By Jeremiah Stettler
The Salt Lake Tribune
Copyright 2006 The Salt Lake Tribune
All Rights Reserved
It's not quite the lottery, but it feels that way for two Utah County fire departments that recently won big in the federal grant game.
The Lehi and Lone Peak fire departments will get a $1.5 million boost from the U.S. Department of Homeland Security to hire new officers.
With the government handout, Lone Peak, which covers the upscale bedroom communities of Alpine, Highland and Cedar Hills, will see its full-time ranks quadruple - rising to 12 full-time firefighters from three. Lehi will add six to its full-time staff of 11.
"This is a coup for us," said Lehi Fire Marshal Kerry Evans.
Lehi and Lone Peak are among 250 fire departments selected nationwide to receive funding this year. More than 1,700 departments applied.
Homeland Security spokeswoman Branda Napper called the money a "jump start" for departments that need firepower but can't pay for it themselves - a program that will cost U.S. taxpayers $108 million this year.

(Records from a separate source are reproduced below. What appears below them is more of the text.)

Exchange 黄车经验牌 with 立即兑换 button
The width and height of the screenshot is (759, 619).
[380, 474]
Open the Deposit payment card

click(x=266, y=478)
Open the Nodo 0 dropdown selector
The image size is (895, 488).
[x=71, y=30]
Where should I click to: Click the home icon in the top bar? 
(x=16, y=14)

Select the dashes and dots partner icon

The firefighters aren't entirely free, Napper said. The grant money declines over five years, forcing fire departments to pay a larger and larger share until they sustain the staff themselves.
Lone Peak received the state's heftiest handout this year, $932,000, despite serving three wealthy communities whose family incomes are well above the state average and where most homes average $300,000 to $500,000 in value, according to U.S. Census data.

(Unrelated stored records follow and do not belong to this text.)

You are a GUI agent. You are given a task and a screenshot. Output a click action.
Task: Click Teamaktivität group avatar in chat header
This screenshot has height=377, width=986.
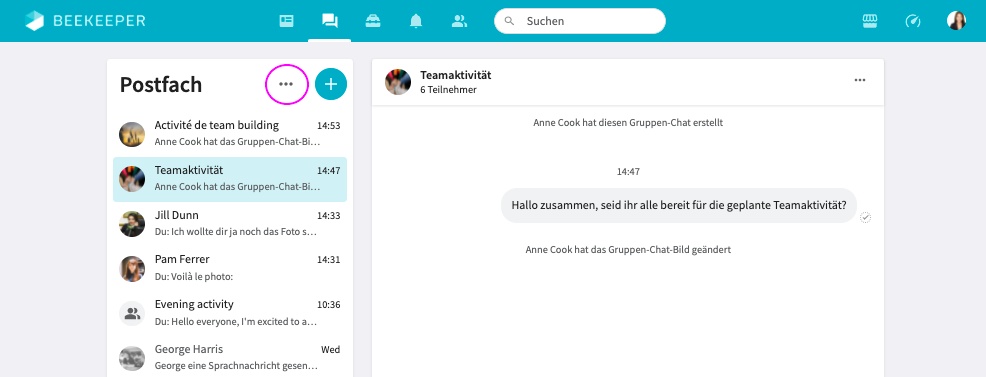pos(398,82)
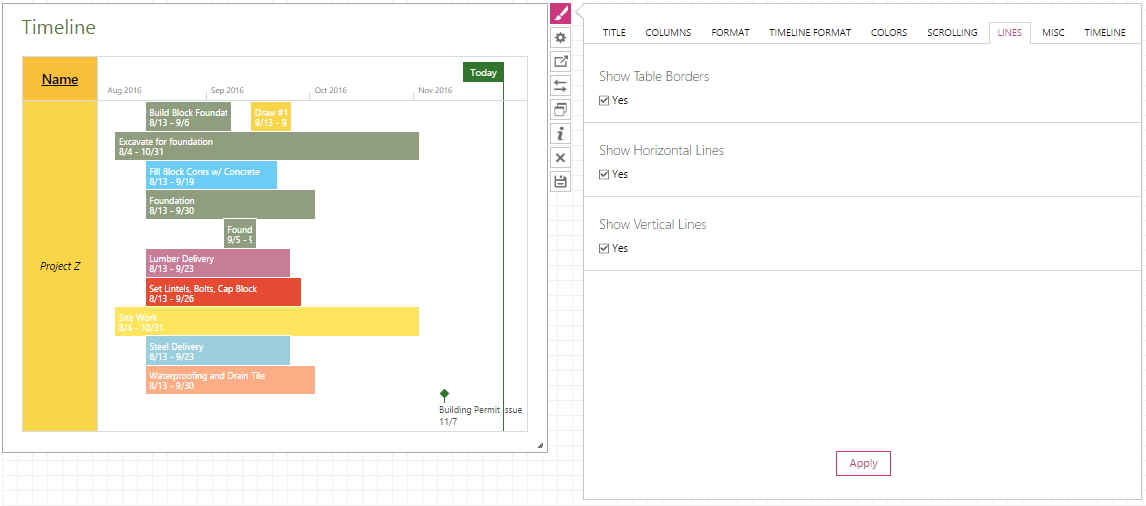
Task: Click the floppy disk save icon
Action: (x=561, y=182)
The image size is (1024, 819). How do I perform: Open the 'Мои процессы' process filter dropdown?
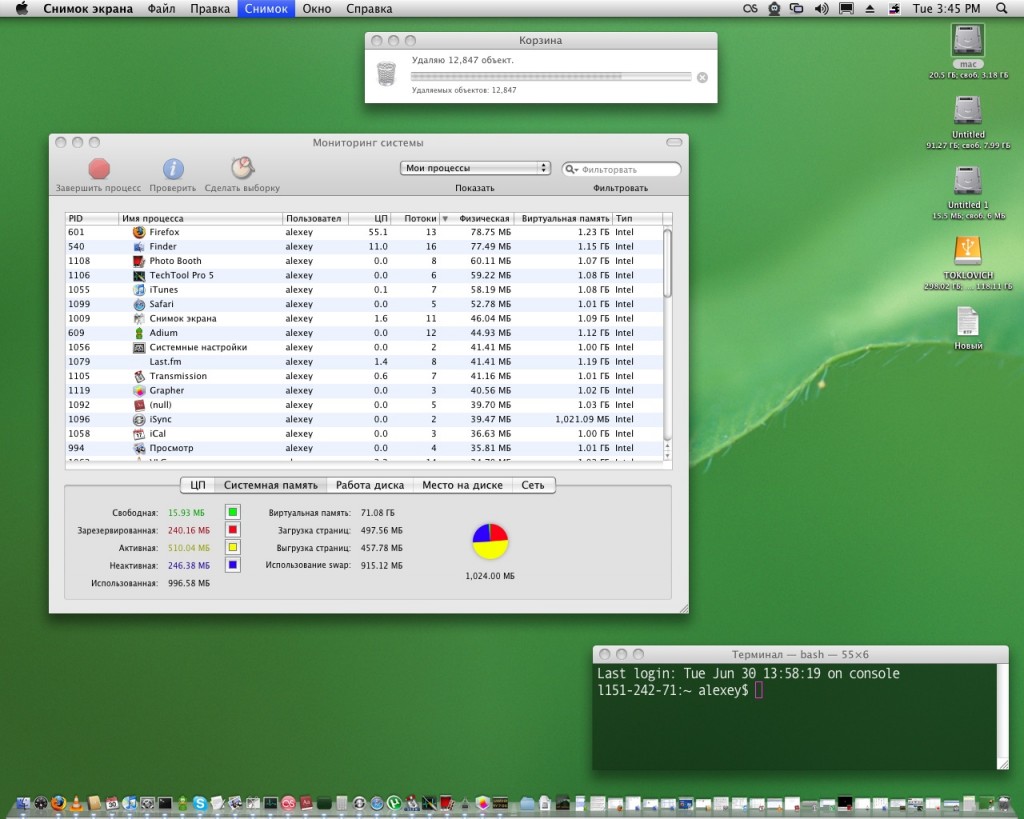tap(475, 169)
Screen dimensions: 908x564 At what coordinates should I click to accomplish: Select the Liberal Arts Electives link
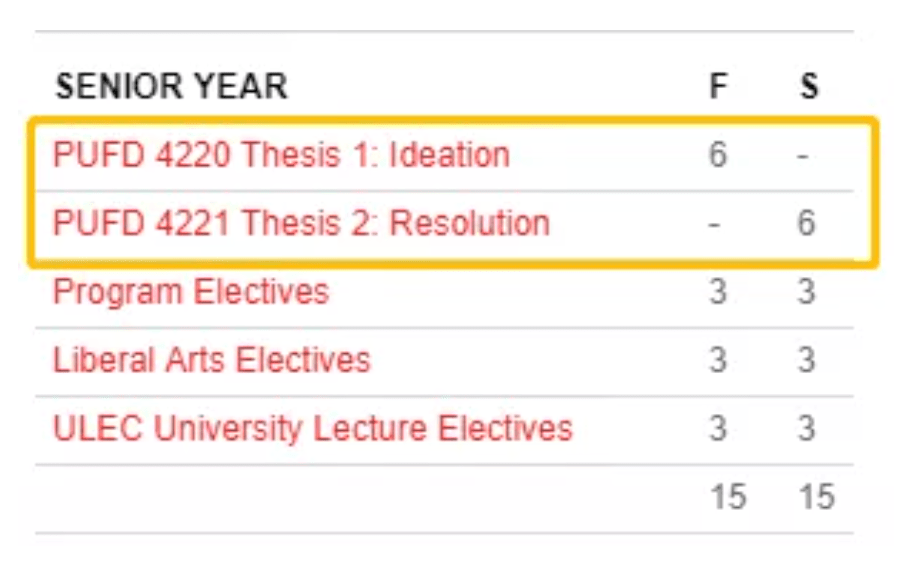tap(212, 360)
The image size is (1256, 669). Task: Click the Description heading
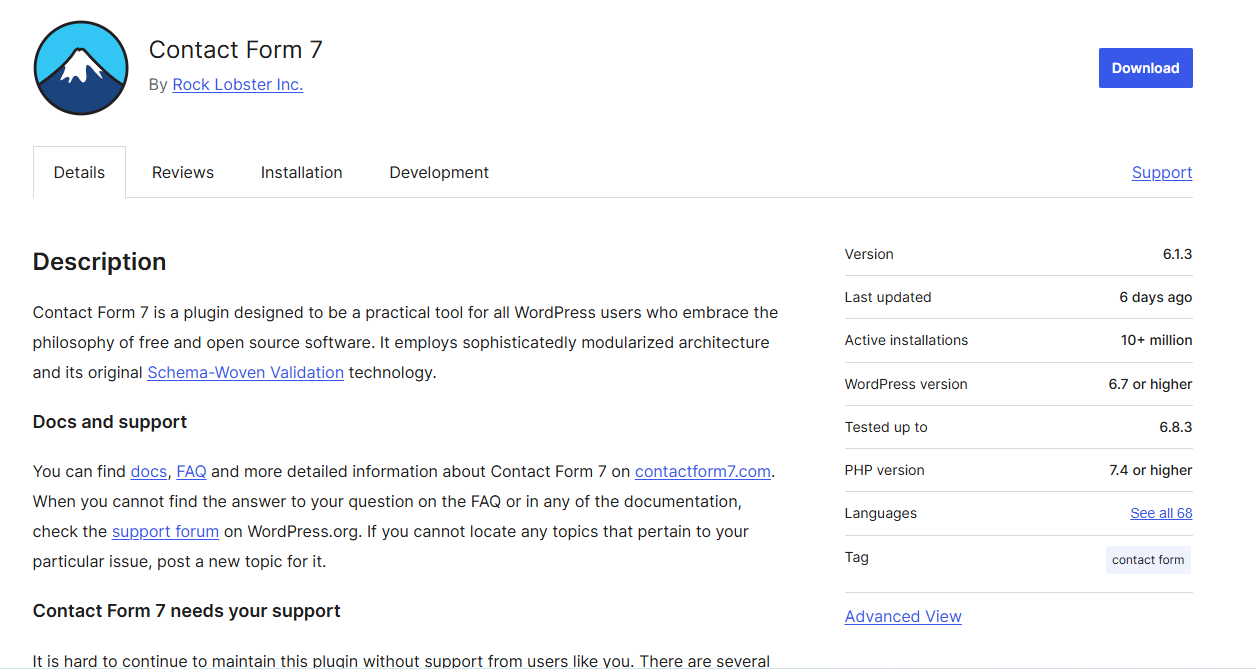(99, 262)
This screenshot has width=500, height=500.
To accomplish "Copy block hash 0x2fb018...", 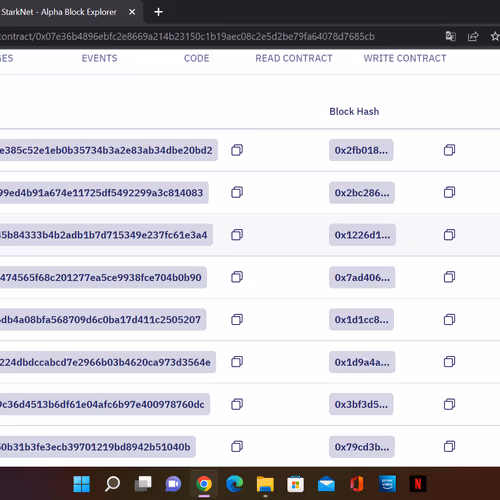I will pos(449,150).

Tom Finnigan, spokesman for the federal watchdog group Citizens Against Government Waste, said the federal government is dabbling where it doesn't belong. The fire grant only encourages communities - especially rich ones - to seek funding "when they really don't need it," he said.
"If an affluent community can't afford to protect itself, it should take a hard look at its budget priorities and eliminate more wasteful projects," Finnigan said. "This is the responsibility of the local government."

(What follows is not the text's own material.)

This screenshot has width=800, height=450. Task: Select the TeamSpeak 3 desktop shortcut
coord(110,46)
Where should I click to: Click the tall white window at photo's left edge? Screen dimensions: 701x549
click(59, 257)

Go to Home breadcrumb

Lone Peak officials say they tackled the problem locally, devising a five-year plan that would swell the suburbs' ranks with or without the grant. The grant is a bonus, they say, shoring up finances that already are strained by a large bedroom community.
"We don't have a commercial tax base," said Deputy Fire Chief Brad Freeman. "That is the problem."
Freeman said a Wal-Mart in Alpine or Costco in Highland would change the district's financial health considerably.
Homeland Security officials said they do not consider the economic characteristics of a region before awarding a grant, only the financial need of a fire department and its plans for perpetuating the new positions.
Lone Peak was one of 19 Utah fire departments to apply for funding this year. Napper declined to name departments that did not receive funding.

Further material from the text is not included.